The commission outlined its recommendation Tuesday as it released a nearly 300-page report.

(View the full report below.)

“Our primary recommendation, based on our in-depth study and work, is that the state of Oklahoma should extend the current moratorium on executions until significant reforms are accomplished,” former Oklahoma Gov. Brad Henry, a Democrat who co-chaired the group, said at a press conference Tuesday.

Henry said that, while some members favor outright abolition of the death penalty and others staunchly support it, the commission’s recommendation to continue the moratorium was unanimous ― and “wasn’t difficult to reach.”
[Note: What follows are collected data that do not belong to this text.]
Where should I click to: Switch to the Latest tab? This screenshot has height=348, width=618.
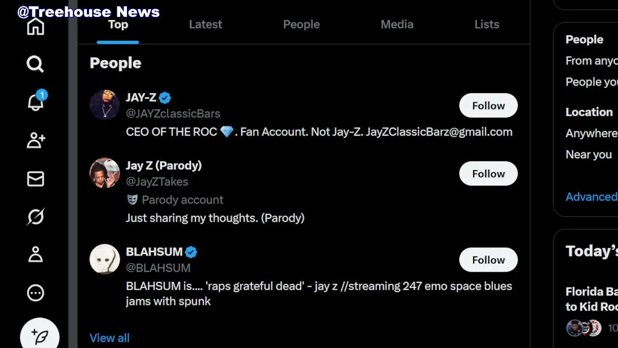coord(205,25)
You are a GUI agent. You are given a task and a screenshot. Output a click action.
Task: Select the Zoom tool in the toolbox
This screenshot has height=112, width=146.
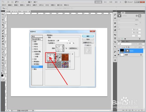point(3,70)
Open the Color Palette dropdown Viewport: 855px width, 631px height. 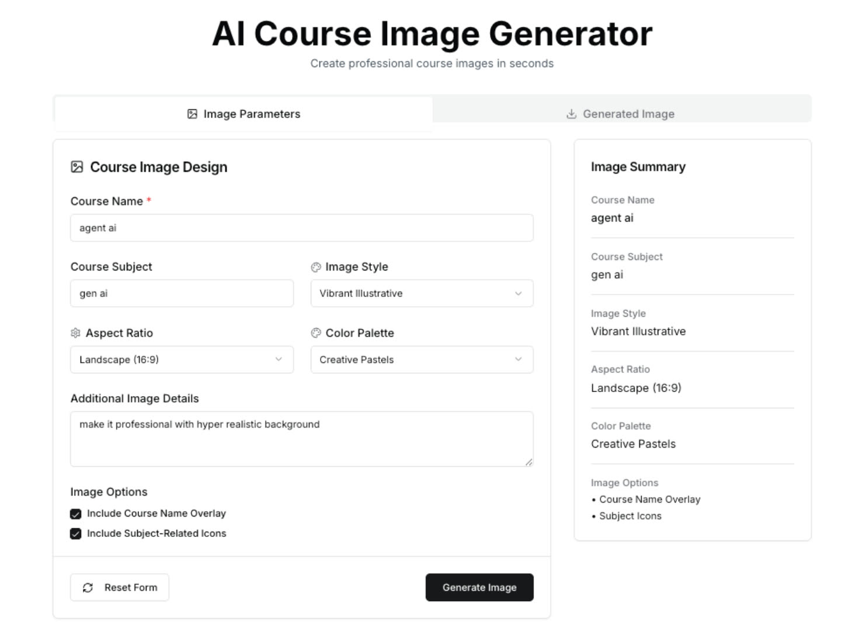click(422, 360)
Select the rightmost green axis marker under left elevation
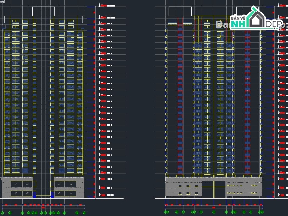This screenshot has width=288, height=216. (x=84, y=212)
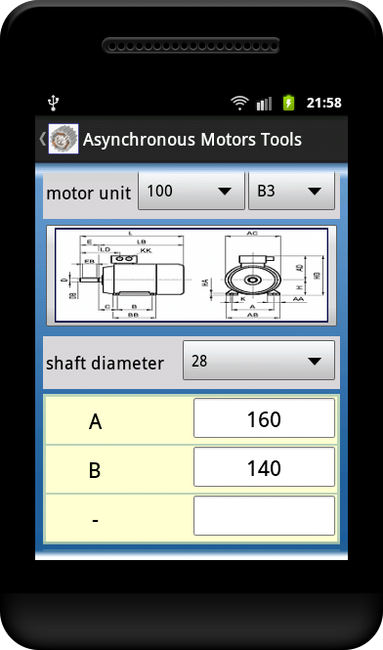Screen dimensions: 383x650
Task: Select the B value field showing 140
Action: 264,467
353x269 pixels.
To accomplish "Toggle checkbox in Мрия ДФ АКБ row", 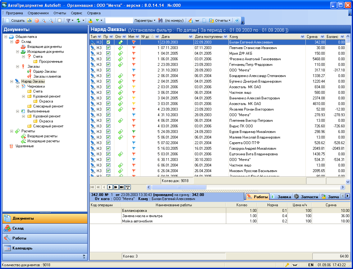I will [x=108, y=53].
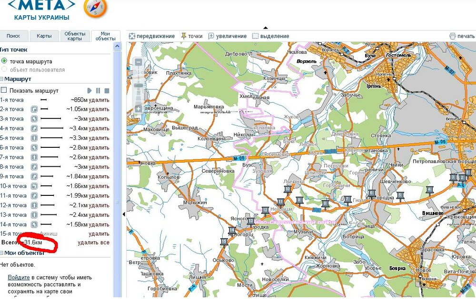Pause the route playback

(x=98, y=90)
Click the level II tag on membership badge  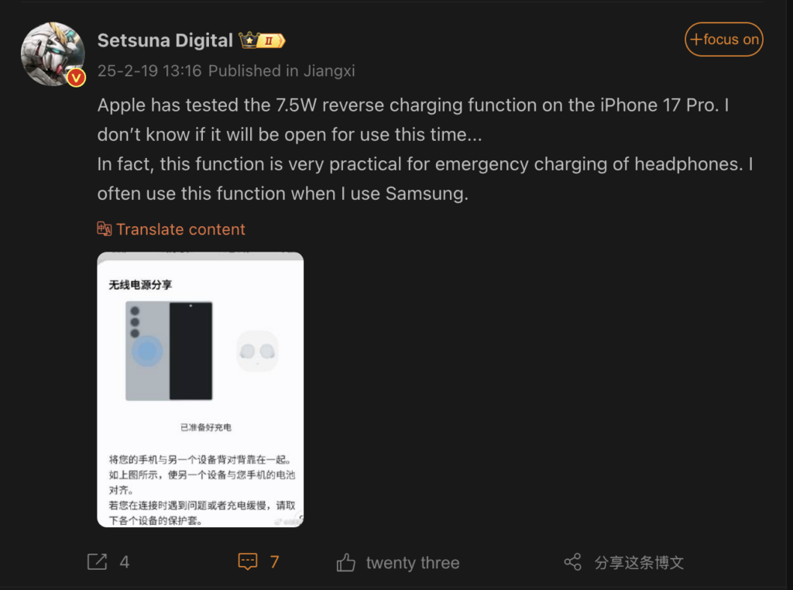tap(272, 40)
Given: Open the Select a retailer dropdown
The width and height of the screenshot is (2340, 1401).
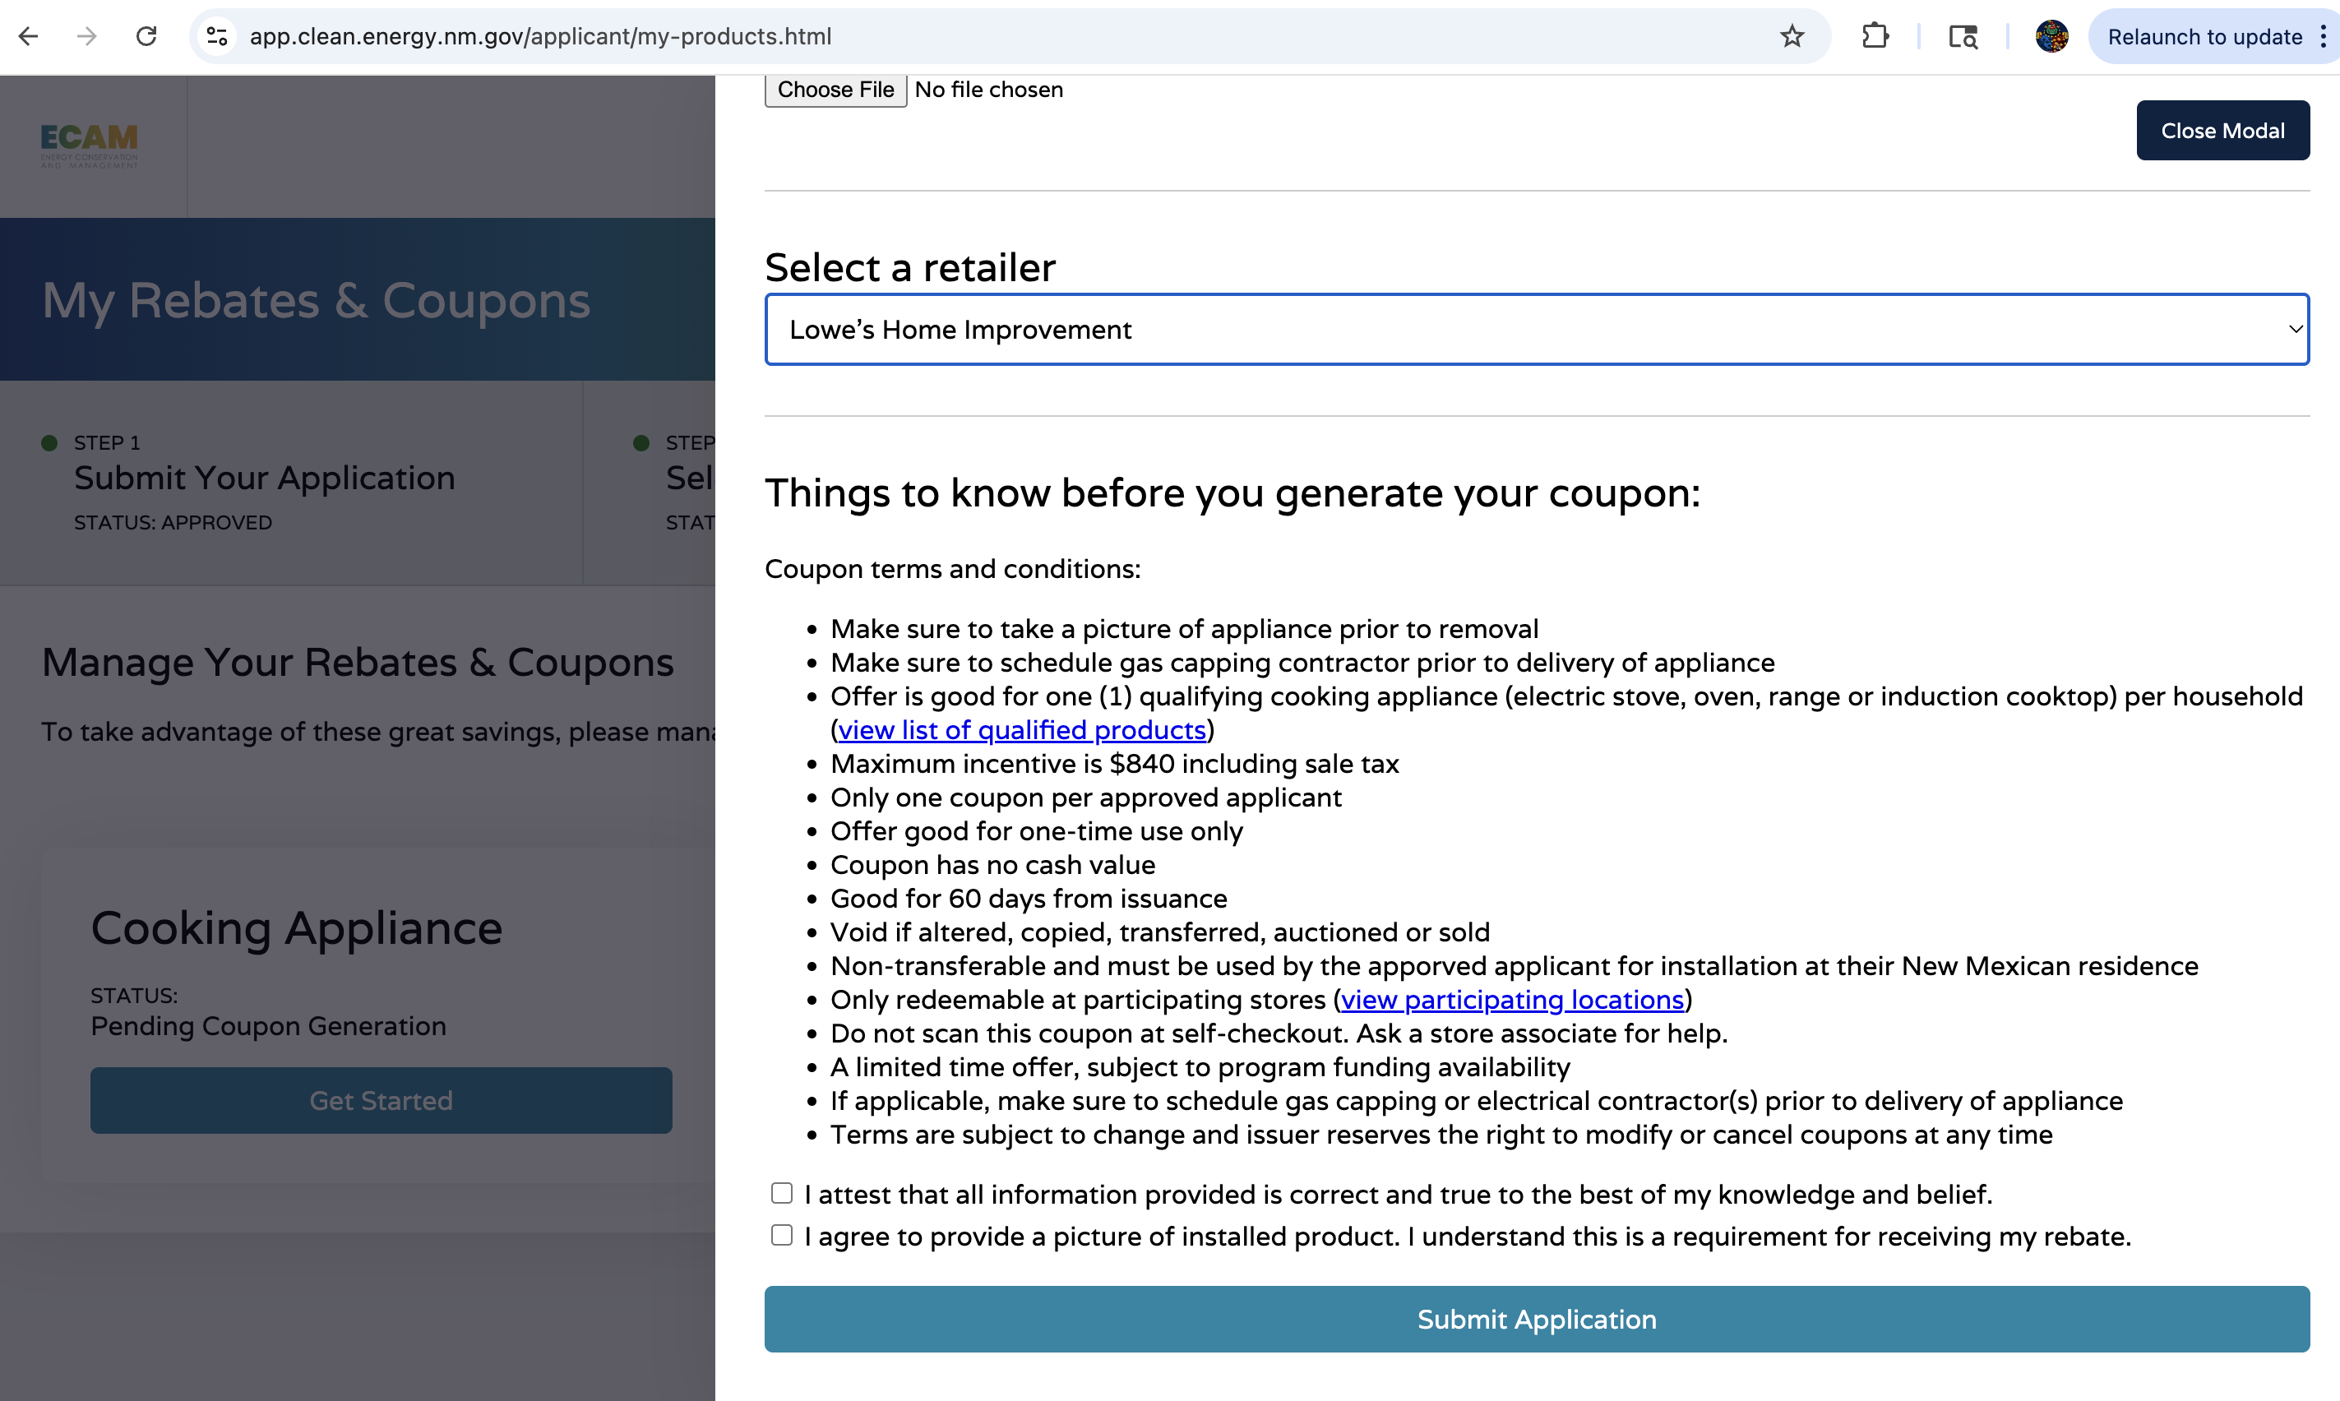Looking at the screenshot, I should click(x=1536, y=329).
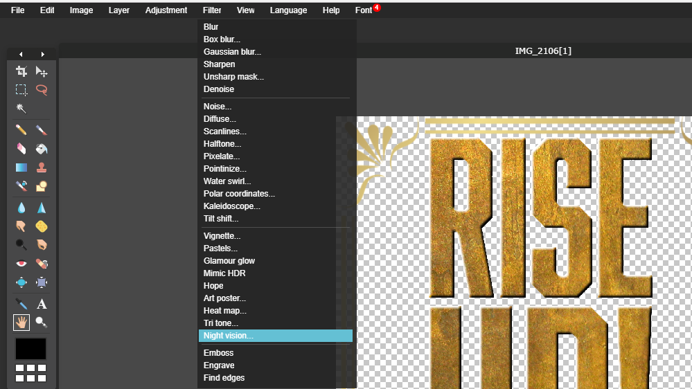Select the Crop tool
Viewport: 692px width, 389px height.
(x=21, y=71)
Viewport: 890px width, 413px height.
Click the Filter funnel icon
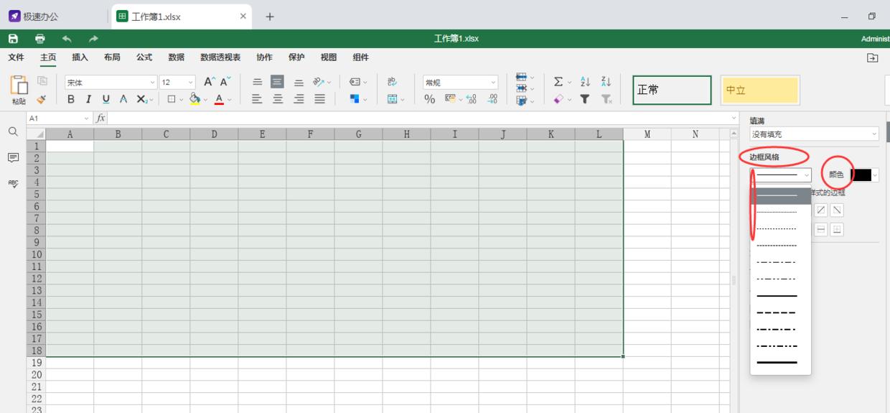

“We were all disturbed by the volume and seriousness of the flaws in Oklahoma’s capital punishment system,” Henry said.

Executions in Oklahoma have been suspended for 17 months, since a last-minute discovery of an injection drug mixup halted the execution of Richard Glossip. The state had already executed two other prisoners since 2014 with injections that had gone wrong. A damning, multi-county grand jury investigation found that the Oklahoma Department of Corrections used the wrong drug in one and was prepared to use that same incorrect drug on Glossip.

“We were all disturbed by the volume and seriousness of the flaws in Oklahoma’s capital punishment system.”

- Former Oklahoma Gov. Brad Henry, co-chair of the Oklahoma Death Penalty Review Commission

The 11-member bipartisan commission behind Tuesday’s report included representatives of academia, the legal field and all three branches of government, as well as families of murder victims and families of those who have been wrongfully convicted.

Over 10 full-day meetings plus other interviews, they concluded that Oklahoma’s capital punishment system had “systemic problems” in key areas of forensics, innocence protections, the execution process and the roles of juries, prosecutors, defense and the judiciary.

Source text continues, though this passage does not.